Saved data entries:
============================================================
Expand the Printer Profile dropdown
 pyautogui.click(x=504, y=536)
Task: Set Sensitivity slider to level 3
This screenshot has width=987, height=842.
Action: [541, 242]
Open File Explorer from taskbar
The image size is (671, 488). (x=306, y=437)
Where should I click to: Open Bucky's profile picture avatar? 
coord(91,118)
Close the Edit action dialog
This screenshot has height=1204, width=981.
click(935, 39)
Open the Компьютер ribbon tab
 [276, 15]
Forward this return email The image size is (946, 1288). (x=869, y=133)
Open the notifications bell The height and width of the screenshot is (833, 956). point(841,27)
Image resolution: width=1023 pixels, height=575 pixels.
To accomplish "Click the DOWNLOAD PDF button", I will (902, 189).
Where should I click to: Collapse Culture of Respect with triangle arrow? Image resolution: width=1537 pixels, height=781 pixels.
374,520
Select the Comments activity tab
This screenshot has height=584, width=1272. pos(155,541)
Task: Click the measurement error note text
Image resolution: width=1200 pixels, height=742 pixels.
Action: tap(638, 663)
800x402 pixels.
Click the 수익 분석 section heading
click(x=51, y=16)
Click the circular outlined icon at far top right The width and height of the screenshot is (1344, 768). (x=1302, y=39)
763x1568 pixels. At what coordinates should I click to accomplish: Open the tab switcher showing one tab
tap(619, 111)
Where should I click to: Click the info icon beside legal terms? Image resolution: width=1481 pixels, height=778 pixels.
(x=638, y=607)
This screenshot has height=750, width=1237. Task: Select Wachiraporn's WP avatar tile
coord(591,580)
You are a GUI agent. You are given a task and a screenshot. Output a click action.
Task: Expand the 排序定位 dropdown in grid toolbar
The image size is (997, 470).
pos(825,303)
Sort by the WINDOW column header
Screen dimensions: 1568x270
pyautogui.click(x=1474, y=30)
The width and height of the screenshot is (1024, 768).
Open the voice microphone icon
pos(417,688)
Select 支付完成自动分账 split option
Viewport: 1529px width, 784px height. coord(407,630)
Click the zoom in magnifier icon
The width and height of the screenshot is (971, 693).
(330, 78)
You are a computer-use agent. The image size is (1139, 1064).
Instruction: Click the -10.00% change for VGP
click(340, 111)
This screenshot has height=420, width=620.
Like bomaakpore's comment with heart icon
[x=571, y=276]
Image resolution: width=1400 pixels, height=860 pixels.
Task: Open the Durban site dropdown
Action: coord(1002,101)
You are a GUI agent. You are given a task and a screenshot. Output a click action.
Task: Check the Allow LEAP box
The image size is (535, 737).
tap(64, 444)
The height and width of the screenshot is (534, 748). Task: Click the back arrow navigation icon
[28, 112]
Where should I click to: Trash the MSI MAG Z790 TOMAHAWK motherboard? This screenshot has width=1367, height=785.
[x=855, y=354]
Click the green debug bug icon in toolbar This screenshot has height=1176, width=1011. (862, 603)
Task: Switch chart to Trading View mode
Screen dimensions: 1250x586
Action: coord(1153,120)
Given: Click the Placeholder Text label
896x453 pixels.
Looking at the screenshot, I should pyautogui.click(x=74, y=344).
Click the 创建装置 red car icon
============================================================
# [Exercise goal]
Return every line from the records above that holds the word "toolbar".

# [Exercise result]
Task: Expand the 排序定位 dropdown in grid toolbar
Click the green debug bug icon in toolbar This screenshot has height=1176, width=1011. (862, 603)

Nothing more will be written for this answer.